The chapel in the Small Tower at Landštejn is one of the few Romanesque monuments in our territory. Both the original plaster with fragments of paintings and engraved and painted graffiti and the unique Romanesque mortar floors have been preserved. In 2017-2022, extensive research and restoration of the chapel's interior was carried out.
The main objective of the survey (2017-8) was to identify the causes of the acute degradation of the plasterwork and to propose possible solutions. Extremely high concentrations of water-soluble salts were found in the plaster due to several hundred years of leakage into the masonry. Sensors were placed in the chapel to monitor relative humidity and temperature. Salts increase their degradation activity quite substantially with frequent fluctuations in humidity. On the advice of the climatologist, the chapel's openings were completely sealed.

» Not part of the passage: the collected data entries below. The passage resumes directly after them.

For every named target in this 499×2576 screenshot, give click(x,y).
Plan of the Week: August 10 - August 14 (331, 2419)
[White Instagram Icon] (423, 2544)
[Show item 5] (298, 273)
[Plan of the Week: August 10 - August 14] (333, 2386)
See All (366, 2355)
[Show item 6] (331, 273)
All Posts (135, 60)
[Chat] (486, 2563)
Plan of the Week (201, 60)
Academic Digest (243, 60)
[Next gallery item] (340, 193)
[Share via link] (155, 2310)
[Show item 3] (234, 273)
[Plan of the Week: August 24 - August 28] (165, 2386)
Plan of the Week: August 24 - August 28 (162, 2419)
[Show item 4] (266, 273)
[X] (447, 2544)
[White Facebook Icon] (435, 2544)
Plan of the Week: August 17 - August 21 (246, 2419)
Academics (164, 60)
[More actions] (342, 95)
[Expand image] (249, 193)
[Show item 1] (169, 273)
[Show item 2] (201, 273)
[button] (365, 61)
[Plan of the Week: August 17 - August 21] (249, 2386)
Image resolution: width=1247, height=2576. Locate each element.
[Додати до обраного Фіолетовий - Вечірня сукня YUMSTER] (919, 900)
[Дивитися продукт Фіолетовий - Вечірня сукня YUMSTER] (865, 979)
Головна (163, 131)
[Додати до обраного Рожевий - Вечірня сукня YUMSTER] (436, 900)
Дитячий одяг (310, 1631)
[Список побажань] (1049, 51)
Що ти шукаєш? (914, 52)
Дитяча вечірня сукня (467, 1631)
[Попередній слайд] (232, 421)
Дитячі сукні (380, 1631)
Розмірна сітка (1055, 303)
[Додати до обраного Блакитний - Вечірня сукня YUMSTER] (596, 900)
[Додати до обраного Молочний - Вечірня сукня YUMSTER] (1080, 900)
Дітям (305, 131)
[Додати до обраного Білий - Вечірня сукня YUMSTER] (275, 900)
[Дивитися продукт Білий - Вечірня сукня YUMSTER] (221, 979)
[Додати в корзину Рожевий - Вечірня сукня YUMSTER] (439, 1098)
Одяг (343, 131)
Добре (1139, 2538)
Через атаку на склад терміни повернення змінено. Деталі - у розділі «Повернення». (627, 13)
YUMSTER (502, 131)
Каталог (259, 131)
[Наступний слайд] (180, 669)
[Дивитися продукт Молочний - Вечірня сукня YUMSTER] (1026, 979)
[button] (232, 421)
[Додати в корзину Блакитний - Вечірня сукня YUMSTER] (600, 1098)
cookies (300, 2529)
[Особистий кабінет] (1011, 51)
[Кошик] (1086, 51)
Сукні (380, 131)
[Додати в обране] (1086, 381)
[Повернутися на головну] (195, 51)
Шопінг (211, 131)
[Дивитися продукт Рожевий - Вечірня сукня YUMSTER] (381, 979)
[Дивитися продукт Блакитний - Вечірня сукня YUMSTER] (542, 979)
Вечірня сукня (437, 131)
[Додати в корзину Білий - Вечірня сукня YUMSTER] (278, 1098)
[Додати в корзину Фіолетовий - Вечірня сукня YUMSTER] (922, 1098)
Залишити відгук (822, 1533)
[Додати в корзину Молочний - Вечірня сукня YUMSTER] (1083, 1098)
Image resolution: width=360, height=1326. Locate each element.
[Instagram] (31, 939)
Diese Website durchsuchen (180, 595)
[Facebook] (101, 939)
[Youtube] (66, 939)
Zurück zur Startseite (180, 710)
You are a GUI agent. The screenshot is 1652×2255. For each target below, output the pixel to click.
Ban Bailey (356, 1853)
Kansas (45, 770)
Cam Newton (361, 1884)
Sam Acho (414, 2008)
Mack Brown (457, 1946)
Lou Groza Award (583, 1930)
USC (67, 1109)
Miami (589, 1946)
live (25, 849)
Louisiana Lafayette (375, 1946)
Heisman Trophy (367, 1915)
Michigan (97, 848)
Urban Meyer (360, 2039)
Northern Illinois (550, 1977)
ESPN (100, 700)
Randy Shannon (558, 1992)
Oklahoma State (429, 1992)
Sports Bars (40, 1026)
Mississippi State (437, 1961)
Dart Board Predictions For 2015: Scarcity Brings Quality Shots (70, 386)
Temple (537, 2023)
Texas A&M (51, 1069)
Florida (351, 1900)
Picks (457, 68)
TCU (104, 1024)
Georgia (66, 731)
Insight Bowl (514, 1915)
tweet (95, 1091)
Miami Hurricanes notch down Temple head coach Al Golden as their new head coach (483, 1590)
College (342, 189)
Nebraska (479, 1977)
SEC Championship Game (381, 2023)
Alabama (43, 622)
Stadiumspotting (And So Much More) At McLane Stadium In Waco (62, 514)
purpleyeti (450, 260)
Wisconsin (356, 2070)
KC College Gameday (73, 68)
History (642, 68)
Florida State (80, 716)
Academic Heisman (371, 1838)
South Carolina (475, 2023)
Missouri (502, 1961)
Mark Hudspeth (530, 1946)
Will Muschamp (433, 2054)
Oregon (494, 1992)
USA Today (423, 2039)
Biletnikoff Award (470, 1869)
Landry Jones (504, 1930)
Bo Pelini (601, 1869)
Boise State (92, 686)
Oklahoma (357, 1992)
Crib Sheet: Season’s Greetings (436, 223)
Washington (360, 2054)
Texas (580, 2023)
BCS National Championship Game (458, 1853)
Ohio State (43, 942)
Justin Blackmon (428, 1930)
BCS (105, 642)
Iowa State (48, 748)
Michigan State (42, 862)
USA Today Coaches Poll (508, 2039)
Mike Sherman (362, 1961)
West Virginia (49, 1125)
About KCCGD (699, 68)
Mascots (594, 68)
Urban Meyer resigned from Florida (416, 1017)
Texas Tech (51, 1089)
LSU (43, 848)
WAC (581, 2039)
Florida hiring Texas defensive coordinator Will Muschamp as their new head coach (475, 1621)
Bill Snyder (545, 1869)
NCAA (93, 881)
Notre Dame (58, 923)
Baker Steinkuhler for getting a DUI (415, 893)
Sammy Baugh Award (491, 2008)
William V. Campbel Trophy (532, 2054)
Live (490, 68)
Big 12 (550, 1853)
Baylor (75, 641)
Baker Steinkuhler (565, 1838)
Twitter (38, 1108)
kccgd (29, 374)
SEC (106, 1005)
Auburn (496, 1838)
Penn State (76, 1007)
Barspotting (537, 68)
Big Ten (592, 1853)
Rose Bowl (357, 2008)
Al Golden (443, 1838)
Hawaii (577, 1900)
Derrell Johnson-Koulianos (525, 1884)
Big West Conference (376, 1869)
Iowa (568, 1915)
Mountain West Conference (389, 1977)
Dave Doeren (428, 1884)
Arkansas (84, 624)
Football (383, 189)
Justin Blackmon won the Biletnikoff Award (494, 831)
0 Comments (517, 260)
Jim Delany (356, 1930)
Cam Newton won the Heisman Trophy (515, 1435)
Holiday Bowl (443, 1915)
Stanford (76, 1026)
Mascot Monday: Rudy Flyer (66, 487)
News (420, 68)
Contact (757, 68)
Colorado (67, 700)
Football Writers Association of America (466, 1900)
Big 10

The main objective of the subsequent intervention on approximately 300 m2 of Romanesque plaster was to reduce the concentrations of water-soluble salts, remove unsuitable and degraded additions and provide the plaster with a suitable mortar. The restoration intervention began in 2019 with the conservation of the plasters and paintings and repeated desalination poultices, which continued until 2022.
A mixture was developed for the desalination poultice whose properties were adjusted so that it could absorb maximum salts. Therefore, not only sand was used as a filler for the desalting mixture, but innovatively (on the recommendation of the technologist), marlstone, which has an open capillary structure. The mixture had to be adjusted so that it would not shrink, would not separate from the substrate and could be applied with a plastering gun. The desalting process was monitored by continuous sampling of the plaster and the desalting poultices. The analyses showed that the long-term poultices (about 4 months) were significantly more effective. A total of 5 cycles of kaolin-marlstone long-term desalination poultices were carried out in the chapel. On average, there was an 83% reduction in the concentration of water-soluble salts in the surface layers, with the first three poultices being the most effective. The use of a new formulation of a highly capillary-active spray desalination poultice was quite innovative.
The chapel floors were desalinated with an absorbent backfill of marlstone, sand and lime hydrate. Samples taken after 3 years showed that the backfill had absorbed high amounts of water-soluble salts. This is a completely new technology combining prevention with protection. At the same time, the application and especially the replacement of the backfill is very simple. They therefore have great potential for further use. The idea of implementing desalination in the form of backfill is particularly innovative, as is the recipe itself.
Furthermore, the plaster was consolidated with lime nanosuspensions and grouted with grouts in three coarsenesses. The mortars were made as a replica of the original material, from sand from a site in a nearby forest. Additions to the render were made only to the extent necessary, so as not to interfere. The chapel is currently accessible on a limited basis with climate control.
Although this is a rescue of simple historical plasterwork, which is not so attractive at first sight, it is a major contribution to the restoration of architectural heritage, even in an international context. This is what should be considered above all in this category.